Effects of the β-Adrenoceptor Blocker Carvedilol in Short QT Syndrome Caused by N588K Mutation in HERG: A Simulation Study

The short QT syndrome (SQTS) is associated with shortening of QT interval resulting from an accelerated cardiac repolarization. The SQT1, SQTS variant, results from a gain-of-function N588K-KCNH2 mutation in the rapid delayed rectifier potassium current $(I_{Kr})$ channels. Since $\beta$ - Adrenoceptor blocker can block slow delayed rectifier potassium currents $(I_{Ks)}$ and $I_{Kr}$ we used in silico approach to evaluate carvedilol's effects on SQT1. Mathematical models of human ventricular action potential (AP) developed by ten Tusscher et al. were modified to incorporate a Markov chain formulation of $I_{Kr}$ describing the SQT1 mutant condition. AP models were incorporated into a transmural strand for investigation of QT interval changes. In addition, the simulated $I_{Ks}$ and $I_{Kr}$ inhibition to prolong the QT interval in SQT1 was quantified.
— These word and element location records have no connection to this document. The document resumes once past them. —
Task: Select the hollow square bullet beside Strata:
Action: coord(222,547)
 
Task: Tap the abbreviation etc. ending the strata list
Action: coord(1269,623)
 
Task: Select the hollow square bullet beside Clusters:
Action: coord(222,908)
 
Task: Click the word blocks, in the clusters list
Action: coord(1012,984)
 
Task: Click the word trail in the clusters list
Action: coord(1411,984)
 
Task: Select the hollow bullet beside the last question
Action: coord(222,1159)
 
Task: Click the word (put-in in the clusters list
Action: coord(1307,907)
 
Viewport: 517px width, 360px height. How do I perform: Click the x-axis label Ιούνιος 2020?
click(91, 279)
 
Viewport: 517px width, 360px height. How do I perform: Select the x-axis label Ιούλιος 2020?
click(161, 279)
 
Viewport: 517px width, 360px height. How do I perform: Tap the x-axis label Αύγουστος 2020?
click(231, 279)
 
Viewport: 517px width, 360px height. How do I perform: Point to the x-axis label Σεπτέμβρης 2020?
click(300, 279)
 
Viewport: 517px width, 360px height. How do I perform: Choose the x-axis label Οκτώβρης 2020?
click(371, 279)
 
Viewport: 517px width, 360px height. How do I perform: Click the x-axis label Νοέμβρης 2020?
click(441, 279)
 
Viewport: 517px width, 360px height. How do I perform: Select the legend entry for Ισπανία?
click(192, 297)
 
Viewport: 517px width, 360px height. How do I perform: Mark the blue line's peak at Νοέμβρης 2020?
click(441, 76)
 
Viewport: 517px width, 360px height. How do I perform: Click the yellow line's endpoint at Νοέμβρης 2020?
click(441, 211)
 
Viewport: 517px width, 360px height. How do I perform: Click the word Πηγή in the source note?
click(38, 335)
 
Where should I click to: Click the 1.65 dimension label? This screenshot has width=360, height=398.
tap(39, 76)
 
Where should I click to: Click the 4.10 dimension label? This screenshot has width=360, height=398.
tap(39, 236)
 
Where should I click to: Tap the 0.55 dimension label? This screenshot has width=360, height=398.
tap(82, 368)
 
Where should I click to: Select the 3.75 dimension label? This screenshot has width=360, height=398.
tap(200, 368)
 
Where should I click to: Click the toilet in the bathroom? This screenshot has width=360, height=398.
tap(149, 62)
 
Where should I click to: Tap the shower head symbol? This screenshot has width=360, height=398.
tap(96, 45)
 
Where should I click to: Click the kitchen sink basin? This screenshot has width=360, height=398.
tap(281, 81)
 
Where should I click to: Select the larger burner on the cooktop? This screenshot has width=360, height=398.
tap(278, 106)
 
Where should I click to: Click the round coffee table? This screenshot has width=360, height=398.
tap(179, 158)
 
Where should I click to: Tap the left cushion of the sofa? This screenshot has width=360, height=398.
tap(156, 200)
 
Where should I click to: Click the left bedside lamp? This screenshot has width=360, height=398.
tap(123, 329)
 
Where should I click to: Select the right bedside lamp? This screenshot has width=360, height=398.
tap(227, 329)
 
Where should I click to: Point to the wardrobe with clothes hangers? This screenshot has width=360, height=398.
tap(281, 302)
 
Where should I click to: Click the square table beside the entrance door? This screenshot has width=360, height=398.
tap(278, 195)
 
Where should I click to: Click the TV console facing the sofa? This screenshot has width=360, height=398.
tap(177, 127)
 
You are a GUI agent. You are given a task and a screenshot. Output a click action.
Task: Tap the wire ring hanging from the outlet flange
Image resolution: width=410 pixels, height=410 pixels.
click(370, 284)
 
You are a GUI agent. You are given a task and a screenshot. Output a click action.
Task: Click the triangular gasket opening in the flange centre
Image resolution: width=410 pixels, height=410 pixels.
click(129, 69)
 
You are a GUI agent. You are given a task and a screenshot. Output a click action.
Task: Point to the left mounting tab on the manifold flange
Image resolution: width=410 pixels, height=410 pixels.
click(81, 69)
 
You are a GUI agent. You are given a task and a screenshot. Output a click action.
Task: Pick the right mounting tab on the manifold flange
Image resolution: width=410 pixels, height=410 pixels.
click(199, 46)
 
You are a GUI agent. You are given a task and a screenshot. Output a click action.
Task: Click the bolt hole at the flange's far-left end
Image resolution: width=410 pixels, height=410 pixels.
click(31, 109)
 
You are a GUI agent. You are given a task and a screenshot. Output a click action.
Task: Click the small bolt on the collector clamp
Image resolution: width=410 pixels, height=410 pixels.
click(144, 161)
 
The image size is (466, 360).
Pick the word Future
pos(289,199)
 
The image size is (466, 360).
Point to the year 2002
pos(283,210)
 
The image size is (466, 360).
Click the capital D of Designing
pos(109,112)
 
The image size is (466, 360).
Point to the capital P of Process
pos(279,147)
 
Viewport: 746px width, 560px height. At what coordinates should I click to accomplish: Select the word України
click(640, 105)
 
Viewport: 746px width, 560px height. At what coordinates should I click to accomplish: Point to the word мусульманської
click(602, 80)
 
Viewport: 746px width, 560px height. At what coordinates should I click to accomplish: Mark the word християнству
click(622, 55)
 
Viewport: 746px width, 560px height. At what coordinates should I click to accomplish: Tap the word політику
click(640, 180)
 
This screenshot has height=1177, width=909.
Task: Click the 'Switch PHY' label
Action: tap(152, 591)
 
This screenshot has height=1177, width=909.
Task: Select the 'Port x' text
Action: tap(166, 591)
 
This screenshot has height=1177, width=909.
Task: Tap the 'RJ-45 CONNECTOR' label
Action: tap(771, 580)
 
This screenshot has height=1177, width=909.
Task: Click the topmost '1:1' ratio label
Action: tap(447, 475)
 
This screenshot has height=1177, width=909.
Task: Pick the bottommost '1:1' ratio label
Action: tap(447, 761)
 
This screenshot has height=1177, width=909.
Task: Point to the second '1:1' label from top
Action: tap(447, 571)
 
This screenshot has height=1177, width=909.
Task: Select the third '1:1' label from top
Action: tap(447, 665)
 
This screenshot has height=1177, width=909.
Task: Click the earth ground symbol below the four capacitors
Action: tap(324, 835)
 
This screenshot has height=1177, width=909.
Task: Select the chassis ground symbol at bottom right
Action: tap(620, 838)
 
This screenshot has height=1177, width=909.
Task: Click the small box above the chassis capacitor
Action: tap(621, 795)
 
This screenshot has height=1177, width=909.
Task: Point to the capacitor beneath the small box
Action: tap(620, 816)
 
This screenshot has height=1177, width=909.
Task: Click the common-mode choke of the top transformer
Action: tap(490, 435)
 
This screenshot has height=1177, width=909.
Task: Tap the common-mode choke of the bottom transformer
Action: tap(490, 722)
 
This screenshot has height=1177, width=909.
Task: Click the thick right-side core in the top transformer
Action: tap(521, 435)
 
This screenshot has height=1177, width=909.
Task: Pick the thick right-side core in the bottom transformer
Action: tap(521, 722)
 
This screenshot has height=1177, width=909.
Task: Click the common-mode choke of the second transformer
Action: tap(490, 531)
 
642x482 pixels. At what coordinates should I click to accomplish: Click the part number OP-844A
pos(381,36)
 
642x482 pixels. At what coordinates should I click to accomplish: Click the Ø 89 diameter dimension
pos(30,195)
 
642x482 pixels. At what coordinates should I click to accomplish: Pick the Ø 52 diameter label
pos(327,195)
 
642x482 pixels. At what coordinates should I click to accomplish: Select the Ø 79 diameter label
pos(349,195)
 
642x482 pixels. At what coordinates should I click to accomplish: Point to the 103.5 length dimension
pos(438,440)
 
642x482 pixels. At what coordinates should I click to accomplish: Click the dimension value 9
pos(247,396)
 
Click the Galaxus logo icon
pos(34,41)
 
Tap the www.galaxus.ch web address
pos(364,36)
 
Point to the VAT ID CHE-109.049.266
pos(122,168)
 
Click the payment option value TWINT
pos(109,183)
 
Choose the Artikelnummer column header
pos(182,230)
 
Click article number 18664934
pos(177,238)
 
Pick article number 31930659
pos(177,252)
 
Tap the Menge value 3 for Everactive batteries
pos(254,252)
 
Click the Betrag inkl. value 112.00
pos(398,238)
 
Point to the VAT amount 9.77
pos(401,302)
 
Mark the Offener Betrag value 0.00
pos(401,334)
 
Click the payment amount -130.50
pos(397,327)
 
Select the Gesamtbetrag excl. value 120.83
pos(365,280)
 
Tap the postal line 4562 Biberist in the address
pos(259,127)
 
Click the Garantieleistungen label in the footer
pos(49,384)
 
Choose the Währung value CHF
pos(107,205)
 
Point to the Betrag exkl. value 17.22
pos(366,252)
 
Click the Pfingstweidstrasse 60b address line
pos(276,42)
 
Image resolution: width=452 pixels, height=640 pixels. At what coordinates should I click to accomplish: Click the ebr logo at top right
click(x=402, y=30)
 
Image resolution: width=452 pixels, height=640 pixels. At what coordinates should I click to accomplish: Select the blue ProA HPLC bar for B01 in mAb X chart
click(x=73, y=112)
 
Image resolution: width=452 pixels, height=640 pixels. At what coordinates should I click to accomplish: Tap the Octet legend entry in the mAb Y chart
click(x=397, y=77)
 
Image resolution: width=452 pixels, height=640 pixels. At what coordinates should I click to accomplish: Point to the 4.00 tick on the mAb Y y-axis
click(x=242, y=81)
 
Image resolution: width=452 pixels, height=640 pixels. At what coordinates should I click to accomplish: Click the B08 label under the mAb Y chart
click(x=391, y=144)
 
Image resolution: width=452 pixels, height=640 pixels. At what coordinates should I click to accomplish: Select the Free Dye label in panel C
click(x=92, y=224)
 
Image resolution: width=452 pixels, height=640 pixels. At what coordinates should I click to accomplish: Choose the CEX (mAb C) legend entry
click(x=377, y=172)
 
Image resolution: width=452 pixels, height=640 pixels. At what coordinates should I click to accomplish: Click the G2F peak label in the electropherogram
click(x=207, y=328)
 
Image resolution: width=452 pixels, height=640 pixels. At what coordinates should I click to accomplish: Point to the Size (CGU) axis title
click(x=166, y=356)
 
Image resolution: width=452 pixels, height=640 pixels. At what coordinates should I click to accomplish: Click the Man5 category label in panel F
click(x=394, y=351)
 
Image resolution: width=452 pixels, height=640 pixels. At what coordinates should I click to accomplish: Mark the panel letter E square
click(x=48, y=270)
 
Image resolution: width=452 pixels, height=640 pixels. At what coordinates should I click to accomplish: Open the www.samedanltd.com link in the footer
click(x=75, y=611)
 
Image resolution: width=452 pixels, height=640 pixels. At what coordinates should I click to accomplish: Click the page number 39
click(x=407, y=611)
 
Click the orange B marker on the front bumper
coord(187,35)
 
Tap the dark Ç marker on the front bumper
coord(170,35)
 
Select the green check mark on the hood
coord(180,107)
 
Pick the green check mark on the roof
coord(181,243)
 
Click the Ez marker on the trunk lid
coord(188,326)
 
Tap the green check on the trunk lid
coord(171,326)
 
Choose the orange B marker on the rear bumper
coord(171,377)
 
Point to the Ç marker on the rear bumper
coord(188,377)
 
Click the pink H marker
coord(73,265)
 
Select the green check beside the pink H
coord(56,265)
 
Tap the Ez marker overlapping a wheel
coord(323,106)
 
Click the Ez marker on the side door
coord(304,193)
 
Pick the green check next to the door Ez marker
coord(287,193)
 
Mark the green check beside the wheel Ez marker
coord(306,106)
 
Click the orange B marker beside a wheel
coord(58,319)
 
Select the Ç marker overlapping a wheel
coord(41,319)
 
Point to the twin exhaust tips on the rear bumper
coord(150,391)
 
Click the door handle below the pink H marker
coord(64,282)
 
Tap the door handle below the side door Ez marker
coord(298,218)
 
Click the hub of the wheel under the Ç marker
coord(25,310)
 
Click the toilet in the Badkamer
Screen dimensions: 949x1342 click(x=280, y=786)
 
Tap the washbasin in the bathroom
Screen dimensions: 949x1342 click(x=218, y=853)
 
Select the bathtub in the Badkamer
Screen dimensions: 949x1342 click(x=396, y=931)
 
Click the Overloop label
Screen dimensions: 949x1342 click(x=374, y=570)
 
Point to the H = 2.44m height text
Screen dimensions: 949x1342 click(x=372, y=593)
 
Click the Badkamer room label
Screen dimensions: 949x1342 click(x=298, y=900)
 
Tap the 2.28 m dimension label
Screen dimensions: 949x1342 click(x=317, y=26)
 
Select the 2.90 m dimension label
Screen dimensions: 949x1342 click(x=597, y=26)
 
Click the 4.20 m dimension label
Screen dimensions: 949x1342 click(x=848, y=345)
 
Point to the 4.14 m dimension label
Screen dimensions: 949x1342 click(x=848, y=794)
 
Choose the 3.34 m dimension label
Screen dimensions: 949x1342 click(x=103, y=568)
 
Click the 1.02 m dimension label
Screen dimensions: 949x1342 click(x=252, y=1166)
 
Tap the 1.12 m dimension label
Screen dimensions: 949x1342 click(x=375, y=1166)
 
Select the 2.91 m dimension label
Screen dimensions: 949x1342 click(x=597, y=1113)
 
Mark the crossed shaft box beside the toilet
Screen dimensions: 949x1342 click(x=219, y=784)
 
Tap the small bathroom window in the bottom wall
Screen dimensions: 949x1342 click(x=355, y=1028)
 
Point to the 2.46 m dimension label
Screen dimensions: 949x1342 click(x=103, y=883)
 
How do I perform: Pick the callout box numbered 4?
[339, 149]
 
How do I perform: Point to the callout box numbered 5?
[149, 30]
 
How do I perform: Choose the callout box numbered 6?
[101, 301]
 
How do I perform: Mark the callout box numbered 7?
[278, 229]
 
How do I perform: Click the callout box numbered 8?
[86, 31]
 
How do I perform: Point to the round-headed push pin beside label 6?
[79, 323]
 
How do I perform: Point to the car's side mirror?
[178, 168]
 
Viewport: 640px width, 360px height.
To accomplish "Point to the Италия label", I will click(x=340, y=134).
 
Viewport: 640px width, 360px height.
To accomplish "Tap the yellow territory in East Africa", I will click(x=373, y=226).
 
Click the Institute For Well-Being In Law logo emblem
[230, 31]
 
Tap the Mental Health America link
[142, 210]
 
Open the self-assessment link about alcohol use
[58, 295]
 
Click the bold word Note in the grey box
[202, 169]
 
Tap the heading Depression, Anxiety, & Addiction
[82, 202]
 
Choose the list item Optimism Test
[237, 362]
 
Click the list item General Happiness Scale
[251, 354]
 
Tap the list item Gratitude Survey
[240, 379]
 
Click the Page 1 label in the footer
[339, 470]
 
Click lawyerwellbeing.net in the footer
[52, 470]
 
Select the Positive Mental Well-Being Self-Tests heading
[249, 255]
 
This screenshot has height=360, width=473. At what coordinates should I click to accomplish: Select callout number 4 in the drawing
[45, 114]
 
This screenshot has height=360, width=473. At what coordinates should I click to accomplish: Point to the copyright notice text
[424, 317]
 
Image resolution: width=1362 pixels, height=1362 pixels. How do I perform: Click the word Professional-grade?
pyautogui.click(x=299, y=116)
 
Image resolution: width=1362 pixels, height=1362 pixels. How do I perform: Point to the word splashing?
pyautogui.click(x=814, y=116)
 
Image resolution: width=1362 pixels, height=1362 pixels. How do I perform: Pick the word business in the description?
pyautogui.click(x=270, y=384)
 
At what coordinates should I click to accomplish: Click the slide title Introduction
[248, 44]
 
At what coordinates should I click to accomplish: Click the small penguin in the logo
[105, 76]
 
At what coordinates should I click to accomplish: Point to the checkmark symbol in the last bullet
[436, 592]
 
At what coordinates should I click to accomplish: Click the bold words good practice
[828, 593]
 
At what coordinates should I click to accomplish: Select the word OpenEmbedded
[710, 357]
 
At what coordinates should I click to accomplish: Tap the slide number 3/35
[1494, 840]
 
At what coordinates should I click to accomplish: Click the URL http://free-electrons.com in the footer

The blocking effects of carvedilol on $I_{Ks}$ and $I_{Kr}$ were modelled by using Hill coefficient and $IC_{50}$ from literatures (10 μ M carvedilol reduced $I_{Kr}$ in Wild Type- and N588K-KCNH2 by 92.8% and 36.0%; it reduced $I_{Ks}$ by 36.5% in both conditions). At single cell level, carvedilol prolonged the AP duration (APD) in SQT1; at strand level, the effects of carvedilol normalized the QT interval in SQT1 from 286 ms to 364 ms. Simulations identified $\beta$ - Adrenoceptor blocker carvedilol as a potential drug for SQTS treatment.